There is no evidence in literature, that circulated miR-519 and miR-526 are the markers of non-invasive cancer detection. Nevertheless, expression of miR-519 was low in early breast cancer tissue compared to normal adjacent tissue [39]. Nong et al. indicated that miR-519 directly regulates PD-L1 expression. Application of miR-519 inhibited invasiveness and tumor growth as well as induced apoptosis of pancreatic cancer in a mouse model [40].
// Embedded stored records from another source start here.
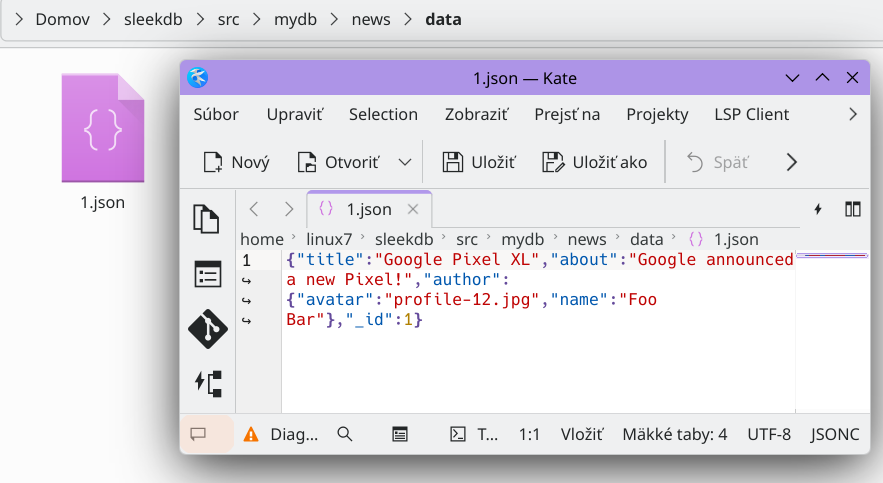Open the LSP sidebar panel icon
This screenshot has height=483, width=883.
[207, 382]
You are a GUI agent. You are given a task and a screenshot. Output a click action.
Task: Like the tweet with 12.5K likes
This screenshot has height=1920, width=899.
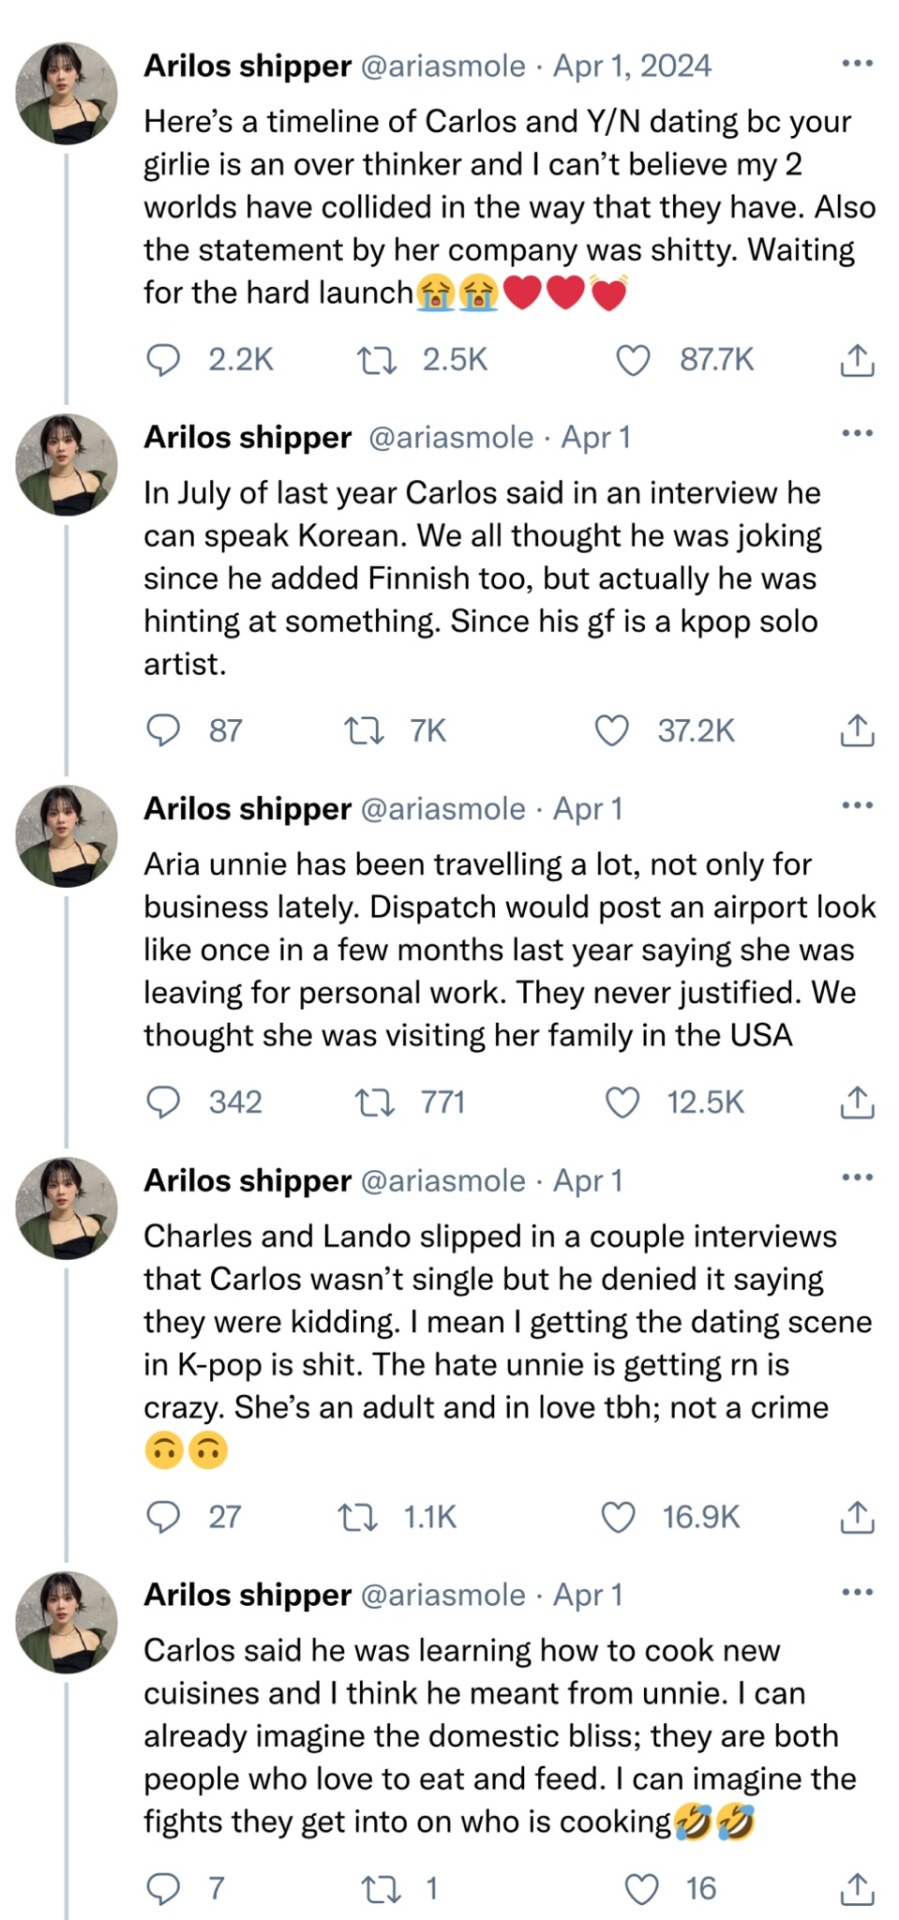coord(623,1102)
In cancer diagnostic panels, not one microRNA but many microRNAs should be used. Disturbances in the expression of various microRNAs are observed in various types of cancer. Therefore, the selection of microRNAs for diagnostic panels is difficult, requires in-depth and extensive studies and must be very precise. We focused on those that could be related to PD-L1 gene expression and our results showed that it was the right choice. Our study indicated that seven microRNAs could be used for non-invasive lung cancer diagnosis. Kanaan et al. showed that 8 microRNAs out of 380 molecules may have a diagnostic value in neoplastic diseases [36]. However, their choice became possible after analysis of broad microRNAs panel. Our selection of microRNAs, that potentially regulate PD-L1 expression, is related to the role of PD-L1 in tumor progression. The tumor cells with PD-L1 expression have the ability to escape immune surveillance. This property of PD-L1-positive tumor cells is observed not only in lung cancer but also in other immunogenic cancers such as colon, kidney, stomach, pancreatic cancer. Unfortunately, our study failed to determine an expression of PD-L1 mRNA in liquid biopsy and the existence of a correlation between PD-L1 mRNA and microRNAs expression has not been confirmed. The detection method of mRNA expression analysis should be enhanced, e.g. by PCR pre-amplification method. Further research in this area seems very important.